Recent advances in determination of the high-resolution structure of membrane proteins now enable analysis of the main features of amino acids in transmembrane (TM) segments in comparison with amino acids in water-soluble helices. In this work, we conducted a large-scale analysis of the prevalent locations of amino acids by using a data set of 170 structures of integral membrane proteins obtained from the MPtopo database and 930 structures of water-soluble helical proteins obtained from the protein data bank. Large hydrophobic amino acids (Leu, Val, Ile, and Phe) plus Gly were clearly prevalent in TM helices whereas polar amino acids (Glu, Lys, Asp, Arg, and Gln) were less frequent in this type of helix. The distribution of amino acids along TM helices was also examined. As expected, hydrophobic and slightly polar amino acids are commonly found in the hydrophobic core of the membrane whereas aromatic (Trp and Tyr), Pro, and the hydrophilic amino acids (Asn, His, and Gln) occur more frequently in the interface regions. Charged amino acids are also statistically prevalent outside the hydrophobic core of the membrane, and whereas acidic amino acids are frequently found at both cytoplasmic and extra-cytoplasmic interfaces, basic amino acids cluster at the cytoplasmic interface.
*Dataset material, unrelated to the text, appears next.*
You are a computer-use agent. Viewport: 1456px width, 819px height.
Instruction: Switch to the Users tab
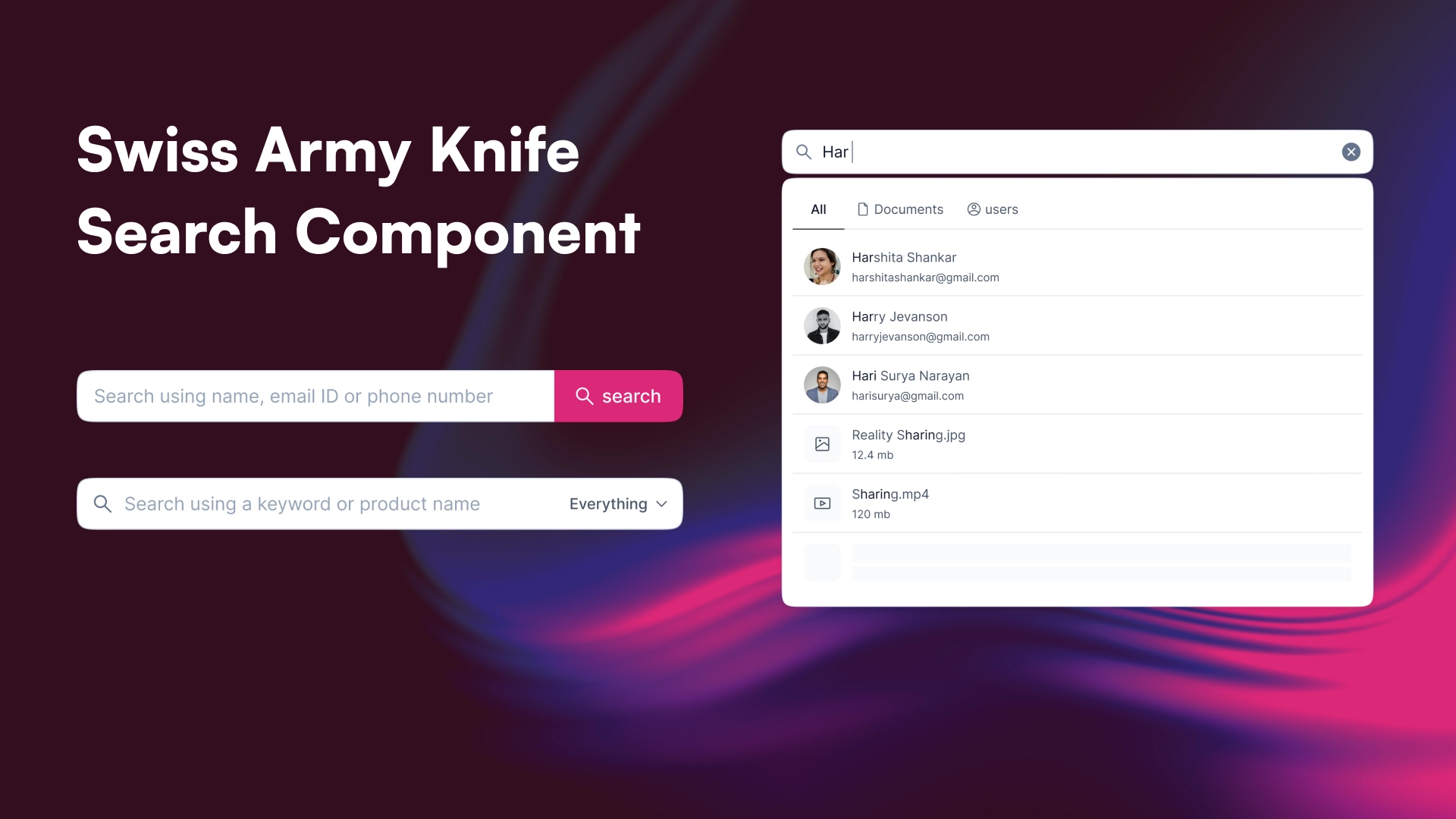point(992,209)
These results strongly support the experimentally demonstrated biased distribution of positively charged amino acids (that is, the so-called the positive-inside rule) with structural data.

Published

2013

2. Polar/Ionizable residues in transmembrane segments: effects on helix-helix packing.

Author

Bañó-Polo M, Baeza-Delgado C, Orzáez M, Marti-Renom MA, Abad C, and Mingarro I

Subjects

Calcium-Transporting ATPases chemistry, Cell Membrane drug effects, Cell Membrane metabolism, Escherichia coli cytology, Escherichia coli metabolism, Glycophorins chemistry, Intracellular Membranes drug effects, Intracellular Membranes metabolism, Micelles, Microsomes drug effects, Microsomes metabolism, Protein Multimerization drug effects, Protein Structure, Secondary, Protein Structure, Tertiary, Sodium Dodecyl Sulfate pharmacology, Thermodynamics, Amino Acids chemistry, Cell Membrane chemistry, Membrane Proteins chemistry

Abstract

The vast majority of membrane proteins are anchored to biological membranes through hydrophobic α-helices. Sequence analysis of high-resolution membrane protein structures show that ionizable amino acid residues are present in transmembrane (TM) helices, often with a functional and/or structural role. Here, using as scaffold the hydrophobic TM domain of the model membrane protein glycophorin A (GpA), we address the consequences of replacing specific residues by ionizable amino acids on TM helix insertion and packing, both in detergent micelles and in biological membranes. Our findings demonstrate that ionizable residues are stably inserted in hydrophobic environments, and tolerated in the dimerization process when oriented toward the lipid face, emphasizing the complexity of protein-lipid interactions in biological membranes.

Published

2012